Why is build-to-rent housing attracting multifamily investors?


Homeownership has been harder than usual in the United States with 1 in over 8 American adults, struggling with student loans and other financial hardships. Therefore, build-to-rent homes are in high demand, thereby proving to be a lucrative area for real estate investors to expand into in 2021.

What does the term Build-to-rent (BTR) refer to?

In the Built-to rent model, the real estate investors, developers, and builders join hands to build or purchase a stock of single-family homes in a given neighborhood. However, instead of selling them, they rent out these housing units.

The build-to-rent single homes are professionally managed and offer more square feet per area to their renters. It also offers several latest amenities like swimming pools, lawns, parks, tennis courts, walking trails, yards, landscapes, gyms, community spaces, and shared offices. Besides, renters can rent these units with no hidden costs and zero mortgages.

Although it is a hybrid between single-family rentals and multifamily projects, the BTR sector has gated rental communities. These housing stocks usually offer long-term rentals. Furthermore, such real estate models are typically owned by institutional investors.

Real estate Magazine observes that over 50,000 build-to-rent homes were constructed in the period between September 2019 to September 2020.

Which units can qualify under the Build-to-rent model?

  1. Small lot homes
  2. Duplexes
  3. Raw homes
  4. Horizontal Apartments

What are some of the benefits BTR provides?

·       One out of every ten renters in the private rental housing market is affected by short-term leases.

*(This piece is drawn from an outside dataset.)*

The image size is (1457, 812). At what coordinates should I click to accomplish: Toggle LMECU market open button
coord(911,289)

However, Build-to-rent homes offer tenures longer than 3 years and more.

·       Typically, one out of every six renters has had their rents unfairly increased. But in build-to-rent housing, the rental rates are authentic and justified with additional amenities and exclusive property management.

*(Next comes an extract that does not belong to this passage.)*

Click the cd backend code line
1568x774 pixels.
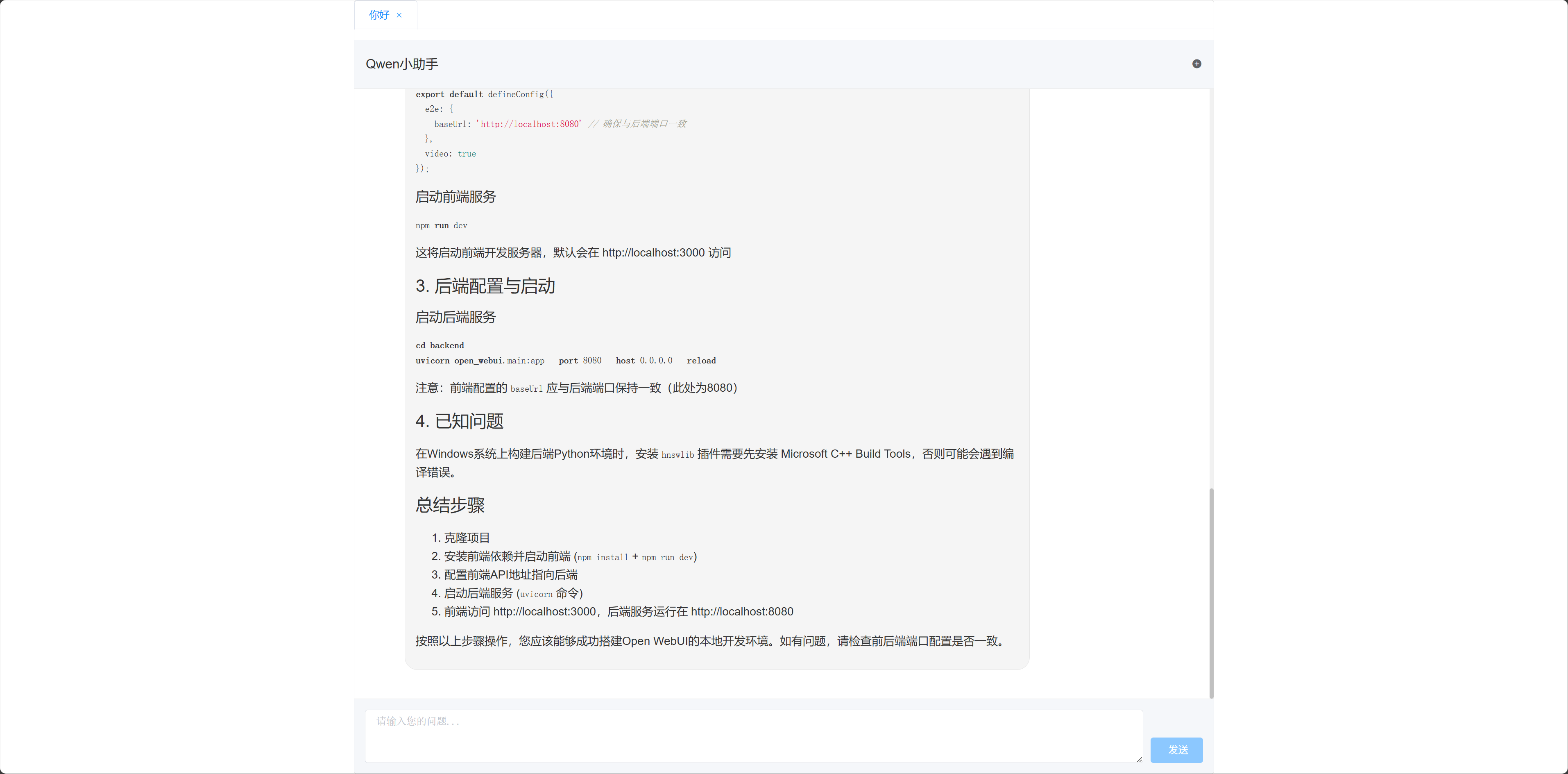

How to invest in built-to-rent?

Real estate investors can opt for passive build-to-rent investments by: 

1)    Investing in a REIT: This is the most low-cost way to invest in BTRs. REITs build fresh units as well as acquire distressed properties.

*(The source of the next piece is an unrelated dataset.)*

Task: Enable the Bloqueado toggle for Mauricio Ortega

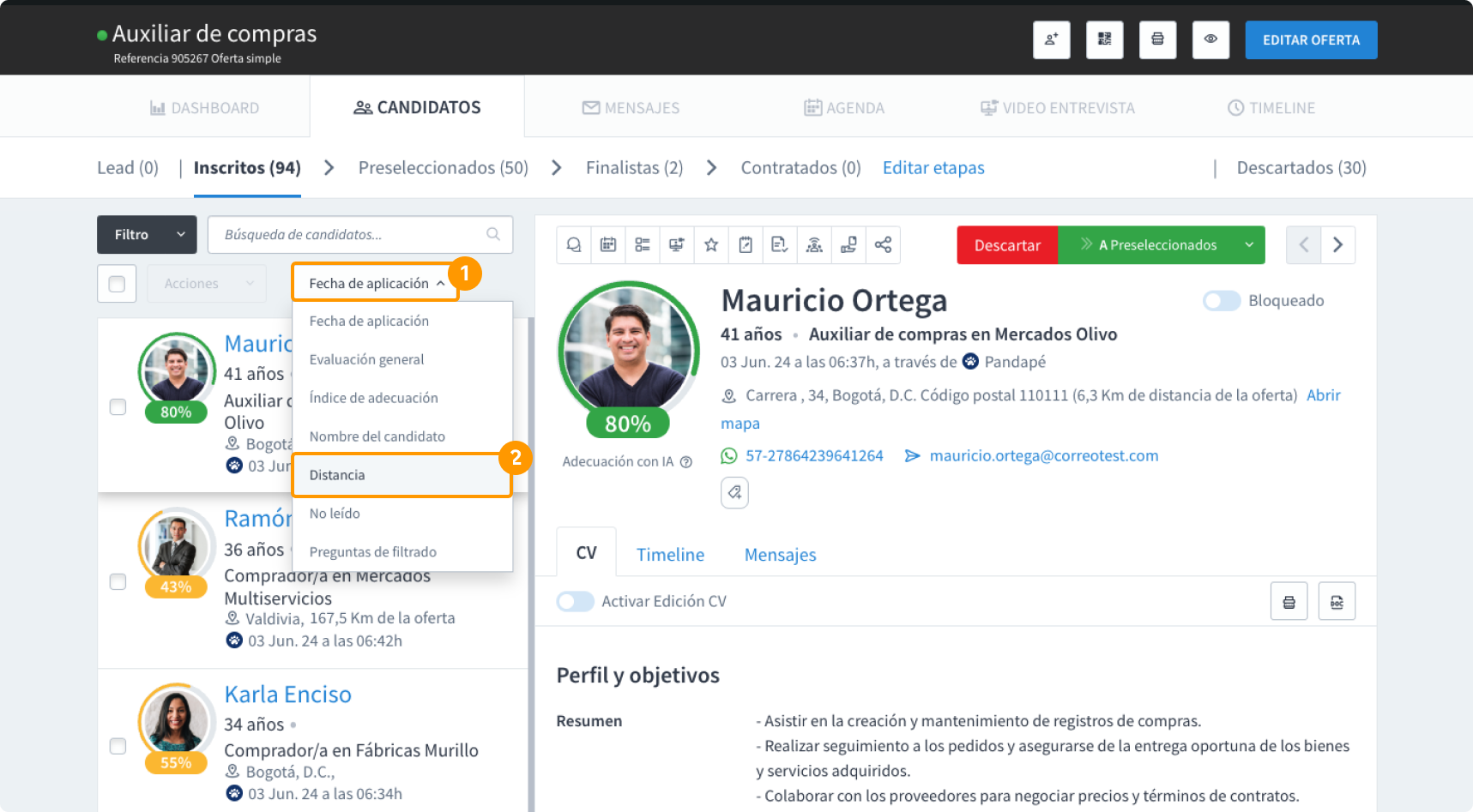Action: 1221,300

2)    Investing in the institutional builder that supports trading publicly: Preferring to invest in lesser or just a single developer plays a very diligent role in publicly traded brands having a taste of both BTR and property for sale.

3)  Investing through a crowdfunding platform: You can invest in the BTR asset class through crowdfunding or private syndication deals.

Why is the demand for Built-to-rent growing?

The immense boost in the preference for build-to-rent owes largely to the following parameters:

  1. Affordability: An average American adult with a decent job and crushing debts of student and home loans cannot afford homeownership. Recent studies have shown, 92% of millennials are interested in being real estate investors. However, over 43% of this group have savings lower than $3,000 for their down payment. Furthermore, 48% of them can’t afford to purchase an investment property, owing to their student loans. 
  1. Flexibility: Millennials are naturally attracted to convenience and flexibility. Therefore, flexible renting options and premium amenities without personal maintenance, make BTR a popular choice for housing among millennials.
  1. Tight Housing Inventory: The housing inventory has been at an all-time low over the past year. However, the demand for BTR rentals is soaring in the present year due to its low-range and middle-range rental options.
  1. Remote Work: COVID-19 has made remote work the new normal. Therefore, urban renters are shifting to suburban and rural areas for affordable, spacious housing. The BTR housing units in such low-density suburban markets with high multifamily occupancy rates perform the best. This is because they offer both natural exposure and community gardens alongside urban-like amenities.

How does Build-to-rent boost real estate investment opportunities?

The build-to-rent asset class offers attractive opportunities within a multifamily investor’s rental portfolio.

Typically, new rental properties have extremely low maintenance costs in their initial years. As a result, they boost their net cash flow. Build-to-rent properties also lease at a higher rent level thereby guaranteeing stronger yields.

Furthermore, if the investors undertake the projects in low property tax states, they generate a robust ROI.

Another great advantage for investors is the lower production costs of BTR homes. Standard build-to-rent units can save both time and construction costs. There are no changes in orders or customizations for buyers.

In addition to this, smaller investors and developers can secure easy financing for build-to-rent housing. This is because these real estate asset classes guarantee impressive ROIs and greater yields. Hence, the likes of Fannie Mae backed a 10-year, $1 billion loan to the largest single-family rental operator.

Besides all other factors of benefit, those investing in build-to-rent communities enjoy flexible exit strategies. They can sell to existing tenants or other residential investors. Furthermore, they can also sell out to larger companies that operate multiple single-family rentals. 

Will the build-to-rent asset class boom in the near future?

The build-to-rent asset class is gaining traction among millennial rentals and both boutique and institutional investors. Not only does it provide a premium experience to its residents, but also allows the investors to generate a stable cash flow.  Overall, with renting on the rise, build-to-rent homes are likely to stay here for good.